Does CUDA compiler check whether threads per block in CUDA file exceeds limit of device?

Check CUDA return codes for errors, and (for a test) zero the result space before launching the kernel.

CUDA does not clear allocated memory, so you are very likely to find the (correct) results from a previous successful kernel launch.

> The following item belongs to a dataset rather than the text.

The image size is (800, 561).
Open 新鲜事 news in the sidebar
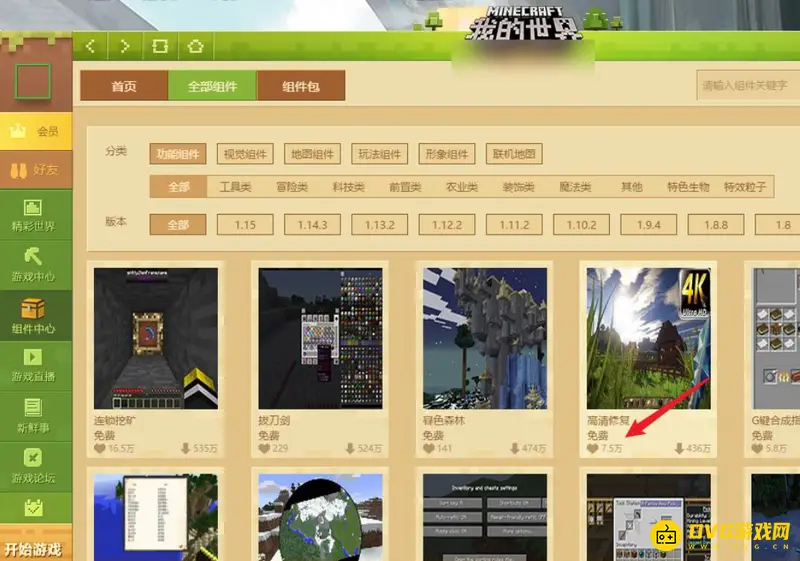point(35,413)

This is a common cause for confusion for new CUDA users.

You can run it, but the result will be wrong, you can check this through my code below.

/*
 * Copyright 1993-2010 NVIDIA Corporation.  All rights reserved.
 *
 * NVIDIA Corporation and its licensors retain all intellectual property and 
 * proprietary rights in and to this software and related documentation. 
 * Any use, reproduction, disclosure, or distribution of this software 
 * and related documentation without an express license agreement from
 * NVIDIA Corporation is strictly prohibited.
 *
 * Please refer to the applicable NVIDIA end user license agreement (EULA) 
 * associated with this source code for terms and conditions that govern 
 * your use of this NVIDIA software.
 * 
 */
#include <stdio.h>

static void HandleError( cudaError_t err,
                         const char *file,
                         int line ) {
    if (err != cudaSuccess) {
        printf( "%s in %s at line %d\n", cudaGetErrorString( err ),
                file, line );
        exit( EXIT_FAILURE );
    }
}

#define HANDLE_ERROR( err ) (HandleError( err, __FILE__, __LINE__ ))

#define N   1024
// #define N   1025

__global__ void add( int *a, int *b, int *c ) {
    int tid = threadIdx.x;    // this thread handles the data at its thread id
    if (tid < N)
        c[tid] = a[tid] + b[tid];
}

int main( void ) {
    int a[N], b[N], c[N];
    int *dev_a, *dev_b, *dev_c;

    // allocate the memory on the GPU
    HANDLE_ERROR( cudaMalloc( (void**)&dev_a, N * sizeof(int) ) );
    HANDLE_ERROR( cudaMalloc( (void**)&dev_b, N * sizeof(int) ) );
    HANDLE_ERROR( cudaMalloc( (void**)&dev_c, N * sizeof(int) ) );

    // fill the arrays 'a' and 'b' on the CPU
    for (int i=0; i<N; i++) {
        a[i] = -i;
        b[i] = i * i;
    }

    // copy the arrays 'a' and 'b' to the GPU
    HANDLE_ERROR( cudaMemcpy( dev_a, a, N * sizeof(int),
                              cudaMemcpyHostToDevice ) );
    HANDLE_ERROR( cudaMemcpy( dev_b, b, N * sizeof(int),
                              cudaMemcpyHostToDevice ) );

    dim3 threadsPerBlock( N, 1, 1 );

    add<<<1,threadsPerBlock>>>( dev_a, dev_b, dev_c );

    // copy the array 'c' back from the GPU to the CPU
    HANDLE_ERROR( cudaMemcpy( c, dev_c, N * sizeof(int),
                              cudaMemcpyDeviceToHost ) );

    // display the results
    for (int i=0; i<N; i++) {
        if (i==N-1)
        printf( "%d + %d = %d\n", a[i], b[i], c[i] );
    }

    // free the memory allocated on the GPU
    HANDLE_ERROR( cudaFree( dev_a ) );
    HANDLE_ERROR( cudaFree( dev_b ) );
    HANDLE_ERROR( cudaFree( dev_c ) );

    return 0;
}

Once you change the N to 1025 (or any value bigger than 1024), you will find the computing result is wrong.